Arimidex or Aromasin


----------



## Buzzard (Jan 27, 2010)

What is your current HRT dose (per month)?

I personally just got started on HRT at 200mg/EOW. I'm adding my own supply at 200mg on the off weeks to bring the total dose to 200mg every Monday. I'll be running HCG and because it aromatizes too, I'll be running an AI. I've read that HCG isn't need atthis dose, but I don't want my balls shrinking.

Hopefully Heavy Iron or one of the other authorites will chime in with suggestions...


----------



## weldingman (Jan 27, 2010)

Doesnt you guys doctors wonder why your test levels are higher than the norm, he's giving you in one shot?

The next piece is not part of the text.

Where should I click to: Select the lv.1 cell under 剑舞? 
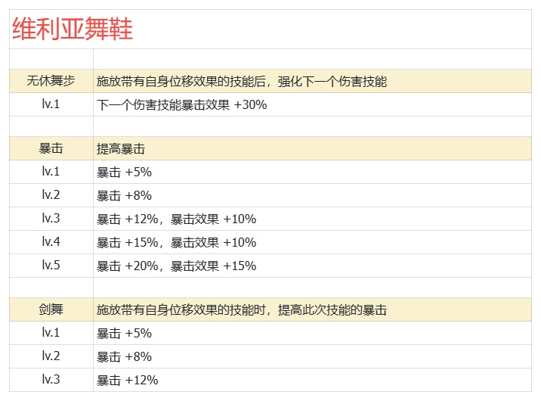coord(51,333)
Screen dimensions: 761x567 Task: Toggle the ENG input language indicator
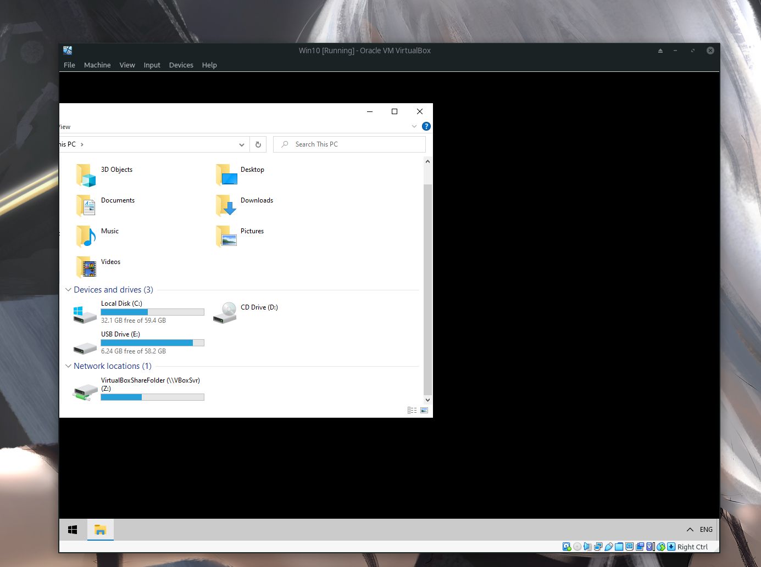click(x=705, y=529)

Just wondering


----------



## heavyiron (Jan 27, 2010)

Buzzard said:


> What is your current HRT dose (per month)?
> 
> I personally just got started on HRT at 200mg/EOW. I'm adding my own supply at 200mg on the off weeks to bring the total dose to 200mg every Monday. I'll be running HCG and because it aromatizes too, I'll be running an AI. I've read that HCG isn't need atthis dose, but I don't want my balls shrinking.
> 
> Hopefully Heavy Iron or one of the other authorites will chime in with suggestions...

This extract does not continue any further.